#### WHAT YOU ARE ASKED TO DO
A bare number is the expected answer: the count of lines in the data holding "word".

>>

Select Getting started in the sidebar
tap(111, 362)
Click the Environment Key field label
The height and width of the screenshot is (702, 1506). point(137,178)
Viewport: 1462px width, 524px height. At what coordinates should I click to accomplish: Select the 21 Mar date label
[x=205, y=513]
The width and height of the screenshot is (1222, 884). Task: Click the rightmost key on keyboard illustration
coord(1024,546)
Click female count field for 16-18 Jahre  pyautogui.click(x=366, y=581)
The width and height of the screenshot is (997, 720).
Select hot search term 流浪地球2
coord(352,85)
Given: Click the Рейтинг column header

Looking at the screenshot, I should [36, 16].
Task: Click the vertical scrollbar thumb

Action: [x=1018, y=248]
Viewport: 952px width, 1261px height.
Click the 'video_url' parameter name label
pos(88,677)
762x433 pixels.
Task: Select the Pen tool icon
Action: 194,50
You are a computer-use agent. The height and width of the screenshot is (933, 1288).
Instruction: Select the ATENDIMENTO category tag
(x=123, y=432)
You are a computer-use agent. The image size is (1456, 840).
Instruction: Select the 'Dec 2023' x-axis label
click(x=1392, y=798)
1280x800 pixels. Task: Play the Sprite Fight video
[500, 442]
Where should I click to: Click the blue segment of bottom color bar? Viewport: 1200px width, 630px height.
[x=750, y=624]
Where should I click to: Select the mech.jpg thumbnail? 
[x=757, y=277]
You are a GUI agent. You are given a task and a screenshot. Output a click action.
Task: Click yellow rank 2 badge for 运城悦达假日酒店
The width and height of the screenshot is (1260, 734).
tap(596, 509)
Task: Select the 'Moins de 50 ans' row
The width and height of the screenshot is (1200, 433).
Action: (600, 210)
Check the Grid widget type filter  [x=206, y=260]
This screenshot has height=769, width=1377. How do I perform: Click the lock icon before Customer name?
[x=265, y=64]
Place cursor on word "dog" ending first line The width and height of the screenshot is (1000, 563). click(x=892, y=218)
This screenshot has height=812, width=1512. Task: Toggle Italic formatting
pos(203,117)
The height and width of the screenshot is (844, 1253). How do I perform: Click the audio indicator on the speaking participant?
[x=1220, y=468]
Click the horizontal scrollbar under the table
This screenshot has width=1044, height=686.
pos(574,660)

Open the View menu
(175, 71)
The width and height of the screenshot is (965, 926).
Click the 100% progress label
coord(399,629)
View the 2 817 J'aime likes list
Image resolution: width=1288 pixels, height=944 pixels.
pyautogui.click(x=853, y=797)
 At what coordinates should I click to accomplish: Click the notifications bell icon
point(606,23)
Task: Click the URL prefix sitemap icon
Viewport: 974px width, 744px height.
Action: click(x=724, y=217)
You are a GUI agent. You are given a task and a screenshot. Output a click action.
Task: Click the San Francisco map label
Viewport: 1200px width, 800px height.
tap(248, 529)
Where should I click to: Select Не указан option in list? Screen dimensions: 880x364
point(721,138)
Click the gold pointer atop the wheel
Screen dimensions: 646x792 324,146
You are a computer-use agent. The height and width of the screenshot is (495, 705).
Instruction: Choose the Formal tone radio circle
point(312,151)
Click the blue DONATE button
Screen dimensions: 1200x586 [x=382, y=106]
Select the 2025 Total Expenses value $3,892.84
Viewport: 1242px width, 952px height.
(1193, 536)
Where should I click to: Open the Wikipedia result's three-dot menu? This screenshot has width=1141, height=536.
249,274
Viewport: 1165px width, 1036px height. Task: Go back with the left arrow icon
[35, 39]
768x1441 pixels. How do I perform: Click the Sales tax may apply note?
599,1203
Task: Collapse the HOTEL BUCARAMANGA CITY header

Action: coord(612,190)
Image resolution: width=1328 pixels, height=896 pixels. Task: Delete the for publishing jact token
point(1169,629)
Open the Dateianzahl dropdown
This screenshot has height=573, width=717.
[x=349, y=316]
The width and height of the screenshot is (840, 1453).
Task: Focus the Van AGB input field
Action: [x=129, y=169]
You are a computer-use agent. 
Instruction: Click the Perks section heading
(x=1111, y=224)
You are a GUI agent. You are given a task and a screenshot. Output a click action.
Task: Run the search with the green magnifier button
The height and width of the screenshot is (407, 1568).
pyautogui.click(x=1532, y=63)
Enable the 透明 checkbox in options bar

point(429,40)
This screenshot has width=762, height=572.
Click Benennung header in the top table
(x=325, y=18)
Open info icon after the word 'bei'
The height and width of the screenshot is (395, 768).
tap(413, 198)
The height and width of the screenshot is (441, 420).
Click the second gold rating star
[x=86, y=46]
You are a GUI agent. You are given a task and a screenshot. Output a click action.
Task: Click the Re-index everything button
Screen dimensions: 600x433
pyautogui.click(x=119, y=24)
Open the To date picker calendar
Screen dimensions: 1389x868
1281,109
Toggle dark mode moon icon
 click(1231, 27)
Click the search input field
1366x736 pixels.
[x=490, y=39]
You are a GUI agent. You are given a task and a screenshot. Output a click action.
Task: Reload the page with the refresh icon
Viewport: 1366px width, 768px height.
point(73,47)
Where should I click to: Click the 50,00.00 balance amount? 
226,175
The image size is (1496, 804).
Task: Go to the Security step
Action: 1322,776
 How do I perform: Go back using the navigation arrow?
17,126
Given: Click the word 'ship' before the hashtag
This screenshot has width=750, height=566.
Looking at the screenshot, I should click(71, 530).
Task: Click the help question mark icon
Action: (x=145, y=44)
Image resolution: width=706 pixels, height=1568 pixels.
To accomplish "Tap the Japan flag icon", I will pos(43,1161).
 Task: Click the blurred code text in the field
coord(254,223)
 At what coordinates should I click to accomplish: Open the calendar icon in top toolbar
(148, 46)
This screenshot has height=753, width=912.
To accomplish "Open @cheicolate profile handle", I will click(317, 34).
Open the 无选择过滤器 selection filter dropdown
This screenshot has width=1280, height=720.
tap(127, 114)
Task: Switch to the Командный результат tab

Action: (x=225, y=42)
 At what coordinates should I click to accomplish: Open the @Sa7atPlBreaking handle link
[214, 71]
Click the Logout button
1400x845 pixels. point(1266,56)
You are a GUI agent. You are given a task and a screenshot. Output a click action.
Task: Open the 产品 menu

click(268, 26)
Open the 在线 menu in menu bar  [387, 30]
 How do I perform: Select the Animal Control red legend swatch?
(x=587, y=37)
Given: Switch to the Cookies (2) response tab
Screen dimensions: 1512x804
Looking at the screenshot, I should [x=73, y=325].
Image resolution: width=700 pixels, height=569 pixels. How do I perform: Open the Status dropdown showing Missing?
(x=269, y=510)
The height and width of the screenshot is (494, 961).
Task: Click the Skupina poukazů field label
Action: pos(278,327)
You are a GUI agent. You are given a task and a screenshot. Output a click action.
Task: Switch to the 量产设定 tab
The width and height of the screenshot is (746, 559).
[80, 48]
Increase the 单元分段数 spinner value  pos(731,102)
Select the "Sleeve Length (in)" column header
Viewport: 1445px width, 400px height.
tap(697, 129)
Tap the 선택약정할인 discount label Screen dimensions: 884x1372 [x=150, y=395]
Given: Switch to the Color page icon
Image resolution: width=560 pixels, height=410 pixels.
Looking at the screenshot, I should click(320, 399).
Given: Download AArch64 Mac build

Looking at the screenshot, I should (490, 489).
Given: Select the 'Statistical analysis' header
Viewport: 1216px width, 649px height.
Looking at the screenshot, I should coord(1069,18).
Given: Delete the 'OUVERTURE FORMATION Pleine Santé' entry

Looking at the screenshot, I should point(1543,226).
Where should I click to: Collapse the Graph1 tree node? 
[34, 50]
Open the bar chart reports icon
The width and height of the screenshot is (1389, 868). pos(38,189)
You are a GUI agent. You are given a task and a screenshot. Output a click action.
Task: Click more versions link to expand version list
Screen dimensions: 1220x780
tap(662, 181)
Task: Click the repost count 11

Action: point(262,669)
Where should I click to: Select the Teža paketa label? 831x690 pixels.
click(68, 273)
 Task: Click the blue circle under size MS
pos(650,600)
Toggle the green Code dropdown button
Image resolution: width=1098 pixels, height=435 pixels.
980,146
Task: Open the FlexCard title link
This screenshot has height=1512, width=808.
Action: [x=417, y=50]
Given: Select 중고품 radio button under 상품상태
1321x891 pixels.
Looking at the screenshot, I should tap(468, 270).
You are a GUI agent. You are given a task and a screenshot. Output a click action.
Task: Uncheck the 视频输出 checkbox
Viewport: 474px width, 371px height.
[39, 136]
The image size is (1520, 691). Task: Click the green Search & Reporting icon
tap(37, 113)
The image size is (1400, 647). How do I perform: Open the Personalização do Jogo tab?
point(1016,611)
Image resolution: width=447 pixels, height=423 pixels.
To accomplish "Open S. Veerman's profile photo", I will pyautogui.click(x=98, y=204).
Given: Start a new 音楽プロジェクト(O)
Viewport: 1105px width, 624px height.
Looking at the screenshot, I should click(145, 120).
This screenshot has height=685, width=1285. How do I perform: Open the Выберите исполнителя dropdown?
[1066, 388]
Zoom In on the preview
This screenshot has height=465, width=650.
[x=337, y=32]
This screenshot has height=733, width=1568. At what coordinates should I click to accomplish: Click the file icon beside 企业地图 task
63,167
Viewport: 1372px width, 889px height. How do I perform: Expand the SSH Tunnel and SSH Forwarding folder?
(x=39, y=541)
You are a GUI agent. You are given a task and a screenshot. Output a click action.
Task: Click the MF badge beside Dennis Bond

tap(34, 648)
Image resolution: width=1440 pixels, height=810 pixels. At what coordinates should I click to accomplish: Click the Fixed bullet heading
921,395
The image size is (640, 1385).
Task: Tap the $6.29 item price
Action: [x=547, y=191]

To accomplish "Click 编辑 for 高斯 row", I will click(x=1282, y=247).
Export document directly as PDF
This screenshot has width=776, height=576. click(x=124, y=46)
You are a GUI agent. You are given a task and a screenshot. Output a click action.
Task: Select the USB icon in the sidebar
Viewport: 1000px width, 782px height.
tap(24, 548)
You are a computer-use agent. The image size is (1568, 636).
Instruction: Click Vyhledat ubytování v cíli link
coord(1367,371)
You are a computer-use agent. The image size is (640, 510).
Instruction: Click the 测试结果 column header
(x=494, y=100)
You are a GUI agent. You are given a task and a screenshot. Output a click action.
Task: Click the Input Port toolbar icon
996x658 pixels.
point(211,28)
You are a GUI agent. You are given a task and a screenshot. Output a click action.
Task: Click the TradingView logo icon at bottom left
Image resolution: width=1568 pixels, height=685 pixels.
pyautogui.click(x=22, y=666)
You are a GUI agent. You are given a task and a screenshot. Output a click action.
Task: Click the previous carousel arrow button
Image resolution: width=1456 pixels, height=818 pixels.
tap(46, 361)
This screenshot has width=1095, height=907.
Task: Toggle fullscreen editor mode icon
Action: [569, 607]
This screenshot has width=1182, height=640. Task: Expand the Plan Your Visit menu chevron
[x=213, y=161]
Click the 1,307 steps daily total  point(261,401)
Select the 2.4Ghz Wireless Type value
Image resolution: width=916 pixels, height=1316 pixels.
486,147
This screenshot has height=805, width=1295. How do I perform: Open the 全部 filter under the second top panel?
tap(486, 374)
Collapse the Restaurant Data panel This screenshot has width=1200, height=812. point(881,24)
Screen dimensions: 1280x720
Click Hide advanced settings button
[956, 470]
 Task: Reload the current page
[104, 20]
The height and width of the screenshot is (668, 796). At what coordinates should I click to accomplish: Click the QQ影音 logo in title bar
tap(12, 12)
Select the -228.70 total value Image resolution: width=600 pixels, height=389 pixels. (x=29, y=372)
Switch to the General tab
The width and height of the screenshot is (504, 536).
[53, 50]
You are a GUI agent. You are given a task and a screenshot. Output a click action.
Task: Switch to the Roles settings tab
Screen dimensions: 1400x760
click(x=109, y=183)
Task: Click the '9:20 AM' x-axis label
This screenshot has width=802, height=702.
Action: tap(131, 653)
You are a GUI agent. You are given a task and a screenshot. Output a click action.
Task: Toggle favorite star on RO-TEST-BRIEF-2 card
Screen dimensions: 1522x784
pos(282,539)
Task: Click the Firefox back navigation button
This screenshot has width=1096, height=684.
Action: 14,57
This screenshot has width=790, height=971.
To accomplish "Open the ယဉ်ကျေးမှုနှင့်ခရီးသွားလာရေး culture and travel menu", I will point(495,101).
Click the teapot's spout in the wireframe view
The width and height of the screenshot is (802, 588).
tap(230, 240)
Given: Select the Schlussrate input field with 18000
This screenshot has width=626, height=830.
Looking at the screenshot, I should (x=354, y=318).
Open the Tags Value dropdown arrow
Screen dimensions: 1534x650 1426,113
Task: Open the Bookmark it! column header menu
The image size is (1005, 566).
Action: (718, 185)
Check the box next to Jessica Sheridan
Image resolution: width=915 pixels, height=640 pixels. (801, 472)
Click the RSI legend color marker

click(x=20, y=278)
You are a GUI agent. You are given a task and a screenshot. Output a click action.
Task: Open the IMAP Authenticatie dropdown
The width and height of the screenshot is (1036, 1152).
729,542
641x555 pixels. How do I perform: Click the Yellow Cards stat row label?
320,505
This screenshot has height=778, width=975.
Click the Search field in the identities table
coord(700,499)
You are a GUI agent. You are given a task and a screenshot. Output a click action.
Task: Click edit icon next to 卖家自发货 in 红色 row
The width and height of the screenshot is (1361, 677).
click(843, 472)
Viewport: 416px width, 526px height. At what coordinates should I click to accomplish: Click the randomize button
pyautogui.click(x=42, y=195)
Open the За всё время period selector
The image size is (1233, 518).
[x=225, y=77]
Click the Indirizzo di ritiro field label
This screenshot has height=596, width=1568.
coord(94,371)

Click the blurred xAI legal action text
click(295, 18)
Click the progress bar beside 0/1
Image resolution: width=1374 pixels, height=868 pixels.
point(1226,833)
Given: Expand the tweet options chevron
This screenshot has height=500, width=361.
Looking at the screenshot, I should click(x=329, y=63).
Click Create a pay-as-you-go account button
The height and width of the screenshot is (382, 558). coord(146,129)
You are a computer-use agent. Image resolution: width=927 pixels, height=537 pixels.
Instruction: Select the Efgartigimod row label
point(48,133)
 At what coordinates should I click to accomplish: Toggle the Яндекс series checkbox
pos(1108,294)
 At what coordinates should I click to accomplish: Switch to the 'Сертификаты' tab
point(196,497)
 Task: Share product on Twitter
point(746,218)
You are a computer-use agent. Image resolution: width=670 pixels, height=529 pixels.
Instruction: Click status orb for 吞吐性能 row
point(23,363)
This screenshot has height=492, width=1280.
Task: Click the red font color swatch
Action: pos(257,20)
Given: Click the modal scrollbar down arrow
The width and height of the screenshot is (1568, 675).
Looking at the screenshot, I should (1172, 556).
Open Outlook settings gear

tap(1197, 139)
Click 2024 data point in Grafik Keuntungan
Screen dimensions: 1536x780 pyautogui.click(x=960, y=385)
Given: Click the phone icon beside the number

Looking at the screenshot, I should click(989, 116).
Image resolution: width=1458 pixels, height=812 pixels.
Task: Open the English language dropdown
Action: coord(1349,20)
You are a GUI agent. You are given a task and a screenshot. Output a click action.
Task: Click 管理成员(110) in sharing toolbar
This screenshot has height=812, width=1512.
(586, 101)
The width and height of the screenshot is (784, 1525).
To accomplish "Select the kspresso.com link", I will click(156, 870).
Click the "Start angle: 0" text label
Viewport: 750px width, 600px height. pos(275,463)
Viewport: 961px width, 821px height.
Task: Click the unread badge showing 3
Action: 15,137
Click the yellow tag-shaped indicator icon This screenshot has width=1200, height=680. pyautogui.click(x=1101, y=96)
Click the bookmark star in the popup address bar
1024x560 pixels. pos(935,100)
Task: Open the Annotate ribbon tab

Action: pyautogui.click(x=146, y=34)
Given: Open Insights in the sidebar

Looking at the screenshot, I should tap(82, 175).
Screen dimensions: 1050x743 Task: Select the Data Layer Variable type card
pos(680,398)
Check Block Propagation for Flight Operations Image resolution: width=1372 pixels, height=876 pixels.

<<

#### SOLUTION TO THIS PROBLEM
3